QUESTION 4. (20 points)

On March 2, 2003, Farlow Industries purchased a fleet of automobiles at a cost of $360,000. The cars are to be depreciated by the straight-line method over five years with no salvage value. Farlow uses the half-year convention to compute depreciation for fractional periods.

Prepare a complete depreciation schedule, beginning with calendar year 2003.

 

QUESTION 5. (20 points)

When MAJOR, INC. Corporation was incorporated in 2004, authorization was obtained to issue 100,000 shares of $2 par value common stock and 5,000 shares of 12% cumulative preferred stock. The preferred stock has a par value of $100. In January 2004, all the preferred stock was issued at par and 20,000 shares of the common stock were sold $9 per share. At the beginning of 2005, the company reacquired 1,000 shares of common stock by paying $15,000.

During the first two years of operations (2004 through 2005) the corporation earned a total of $800,000 and paid dividends of $0,50 per share each year on the common stock.

Prepare the stockholdersequity section of the balance sheet at December 31, 2005. Include a supporting schedule showing your computation of retained earnings at the balance sheet date.

 

QUESTION 6. (20 points)

On October 1, 2005, Sallie Company purchased a building from Nixa Corporation by paying $30,000 cash and issuing a one-year note payable for the balance of the purchase price.  Interest on the note is stated at an annual rate of 12% and is paid at maturity.  In its December 31, 2005, balance sheet, Sallie correctly presented the note and interest payable as follows:

Interest Payable .......................................    $15,000

Notes Payable %12, Due Oct. 1, 2006 ......... $ 500,000    

 

a. How much must Sallie pay Nixa Corporation on October 1, 2006, when the note matures?

b. What is the amount of the interest expense Sallie will recognize on this note in 2006?

c. What is the total cost of the building purchased by Sallie?

d. What is the adjusting entry at December 31, 2005, with respect to this note?

 

QUESTION 7. (20 points)

On December 1, 2005, Newton Corporation incurs a 15-year $300,000 mortgage liability in conjunction with the acquisition of an office building. This mortgage is payable in monthly installments of $3,600, which include interest computed at the rate of 12% per year.  The first monthly payment is made on December 31, 2005.

a. Compute the total amount to be paid by Newton over the 15-year life of the mortgage.

b. How much of the first payment made on December 31, 2005, represents interest expense?

c. How much is the total liability related to this mortgage reported in Newton's balance sheet at December 31, 2005?

d. Over the 15-year life of the mortgage, How much is the total amount Newton will pay for interest charges?

e.
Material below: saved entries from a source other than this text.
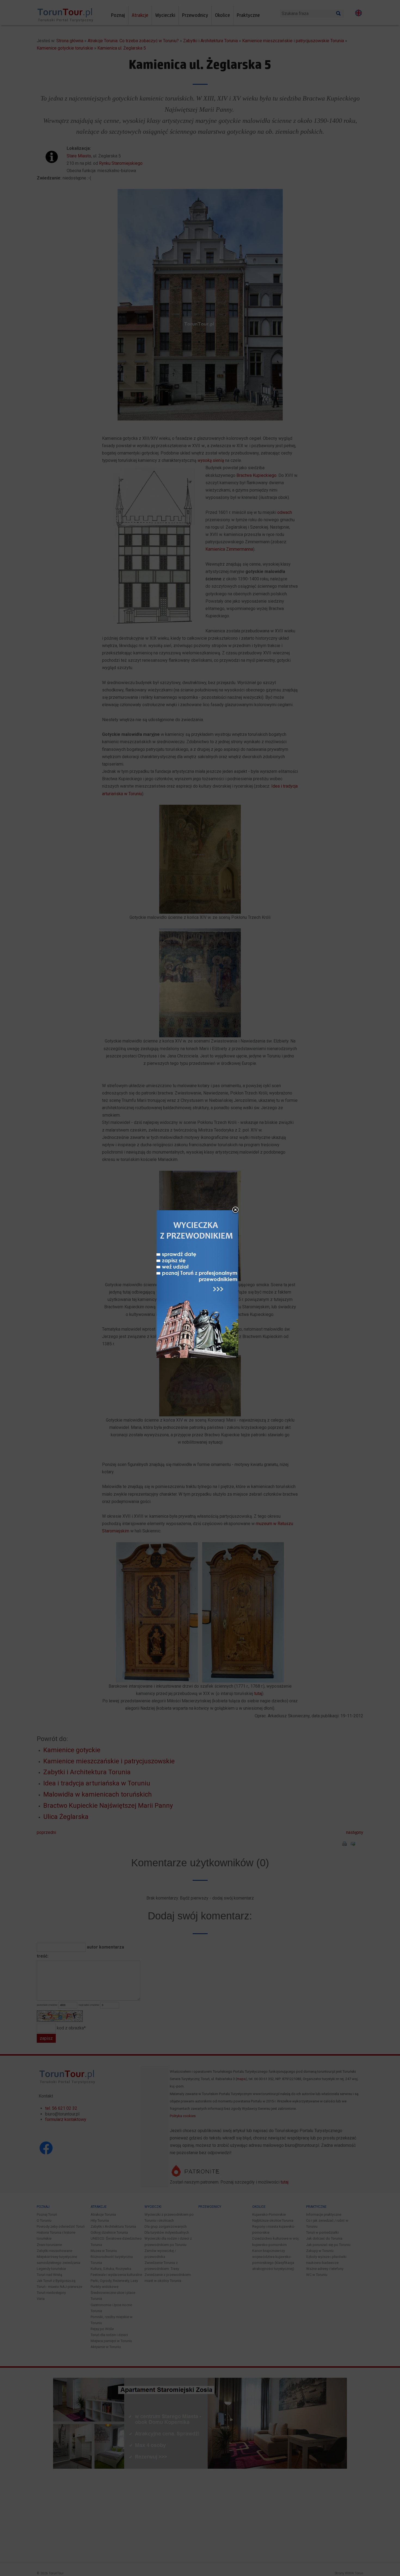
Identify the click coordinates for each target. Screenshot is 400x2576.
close (235, 1210)
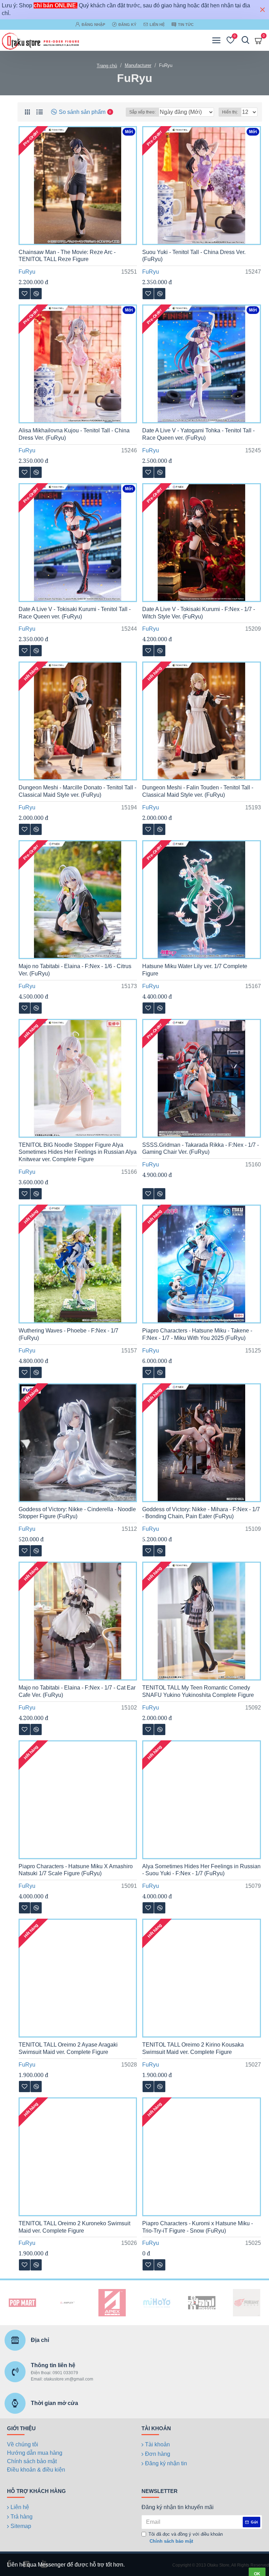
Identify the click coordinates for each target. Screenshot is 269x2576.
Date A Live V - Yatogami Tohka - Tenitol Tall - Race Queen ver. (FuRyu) (198, 434)
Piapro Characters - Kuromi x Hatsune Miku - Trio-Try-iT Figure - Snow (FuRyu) (197, 2227)
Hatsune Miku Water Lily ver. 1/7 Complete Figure (194, 970)
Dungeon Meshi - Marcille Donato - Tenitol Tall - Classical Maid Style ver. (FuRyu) (77, 791)
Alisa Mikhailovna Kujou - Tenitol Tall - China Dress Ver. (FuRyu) (74, 434)
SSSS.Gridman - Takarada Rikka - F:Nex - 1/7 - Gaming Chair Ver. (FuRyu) (200, 1148)
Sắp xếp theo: (142, 112)
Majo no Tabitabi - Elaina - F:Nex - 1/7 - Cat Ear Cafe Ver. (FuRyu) (77, 1691)
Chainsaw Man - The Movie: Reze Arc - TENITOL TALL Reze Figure (67, 255)
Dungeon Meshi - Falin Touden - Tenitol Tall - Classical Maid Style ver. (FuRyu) (197, 791)
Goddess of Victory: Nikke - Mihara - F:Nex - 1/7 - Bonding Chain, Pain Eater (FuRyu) (201, 1513)
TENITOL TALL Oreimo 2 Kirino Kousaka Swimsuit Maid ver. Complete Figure (193, 2048)
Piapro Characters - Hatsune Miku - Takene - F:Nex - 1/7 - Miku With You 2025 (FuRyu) (197, 1334)
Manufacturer (138, 65)
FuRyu (27, 272)
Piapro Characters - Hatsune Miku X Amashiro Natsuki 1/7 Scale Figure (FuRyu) (76, 1870)
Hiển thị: (230, 112)
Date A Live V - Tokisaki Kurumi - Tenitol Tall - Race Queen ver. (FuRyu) (75, 612)
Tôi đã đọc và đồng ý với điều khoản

How much is the portion of the second monthly payment made on January 31, 2006, which represents repayment of principal?

 

QUESTION 8. (20 points)

Indicate how each of the following events should be classified in a statement of cash flows for the current calendar year.  Assume this company uses the direct method. 

Use the following code: O = operating activities, I = investing activities, and F = financing activities.

If the event does not involve a cash flow that should be included in the statement of cash flows, use an X.

____ (a) Declared a dividend to be paid early next year.

____ (b) Recorded depreciation expense for the current year.

____ (c) At year-end, paid rent in advance for the next six months.

____ (d) Issued capital stock for cash; management plans to use this cash to invest in marketable securities.

____ (e) Sold a parcel of unused land at a loss.

____ (f) Collected principal amount due on a note receivable.

____ (g) Used the cash received in d, above, to purchase marketable securities.

____ (h) Collected interest due on note receivable described in f, above.

____ (i) Made an adjusting entry to accrue interest payable at year-end.

____ (j)   Collected account receivable from a customer who made a large credit purchase in a prior period.